Wednesday, 15 June 2011

Oh The Hell That Is My Life

I felt the need to blog today as I have not in a while and for the fact that I have been told some really bad news today...

That bad news would be that the guy who I wanted to go to the formal with has just heard back from the girl who he asked and she said yes. FML!!!!!!!!!!! Not only that, it was the way he told me by wrapping his arms around me and whispering in my ear that she had said yes. WHAT TYPE OF WAY IS THAT OF TELLING SOMEONE???????? Please tell me I would love to know. This is probably a good time to mention that the guy is Doug

The thing is that everyone was sure that she would say no, even Doug thought she would say no. When he told me I was in shock and he could see it on my face by the way he looked at me. He could see that I wasn't happy for him. I just went really quiet and withdrawn from everything. I have a habit of doing this when something is bothering me or I'm upset about something. In this case I was both of these things. It's not a good feeling when the guy you wanted to go with has someone else. It makes it worse when that guy has made it his "mission" to find someone for you.

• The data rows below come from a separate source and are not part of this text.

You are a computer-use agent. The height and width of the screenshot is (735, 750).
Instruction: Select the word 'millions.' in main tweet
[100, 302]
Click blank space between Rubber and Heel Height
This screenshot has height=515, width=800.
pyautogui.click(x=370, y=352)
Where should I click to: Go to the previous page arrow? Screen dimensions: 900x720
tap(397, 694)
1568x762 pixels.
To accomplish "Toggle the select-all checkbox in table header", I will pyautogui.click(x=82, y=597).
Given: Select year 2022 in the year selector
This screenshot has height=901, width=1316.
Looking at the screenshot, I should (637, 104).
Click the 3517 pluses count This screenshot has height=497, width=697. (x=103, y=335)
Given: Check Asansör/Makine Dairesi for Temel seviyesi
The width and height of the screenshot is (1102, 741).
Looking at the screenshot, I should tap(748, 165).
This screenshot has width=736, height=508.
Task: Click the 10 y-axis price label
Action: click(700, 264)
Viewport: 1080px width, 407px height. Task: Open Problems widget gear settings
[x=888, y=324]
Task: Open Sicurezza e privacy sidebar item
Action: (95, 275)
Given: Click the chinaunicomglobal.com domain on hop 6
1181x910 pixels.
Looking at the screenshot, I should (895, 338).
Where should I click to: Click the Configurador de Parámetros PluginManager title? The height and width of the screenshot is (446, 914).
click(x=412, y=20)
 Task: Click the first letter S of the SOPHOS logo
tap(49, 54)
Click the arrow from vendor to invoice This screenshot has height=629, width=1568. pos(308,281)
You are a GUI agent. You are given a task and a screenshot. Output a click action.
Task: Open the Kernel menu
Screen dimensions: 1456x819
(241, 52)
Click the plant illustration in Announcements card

A lot of people are trying to get me to go with another guy in our grade but I don't really want to go with him. There's nothing wrong with him, I just want to go with a guy that I actually talk to a lot and someone that I'm actually friends with him and that's just not this guy. People are just pressuring me into sonething that I really don't want to do. I just want to make my own decision and not have anyone making them for me. I'm not a child I can think for myself but people just don't seem to think that. 

What a way to end a school term with Doug not talking to me, almost crying in drama and crying on the bus because of what has happened during the day. I just want to have the freedom of making my own choices and not having anyone else have any imput into them. Only me. Plus I do want to go to the formal with a guy and have a great night with him but I just don't see how that is going to happen because at the moment I don't have any male friends. I also feel so stupid for putting faith in Doug. He has failed me so many times and now he has done it again.

He did tell me that he would be asking her and that he never thought that she would say yes. I put my faith in to someone that can't be trusted with someone else's feelings and I fell for it again.

Now I just have to find someone amazing to go with but I think I've run out of amazing people in my life. I guess I'll just have to see what will happen....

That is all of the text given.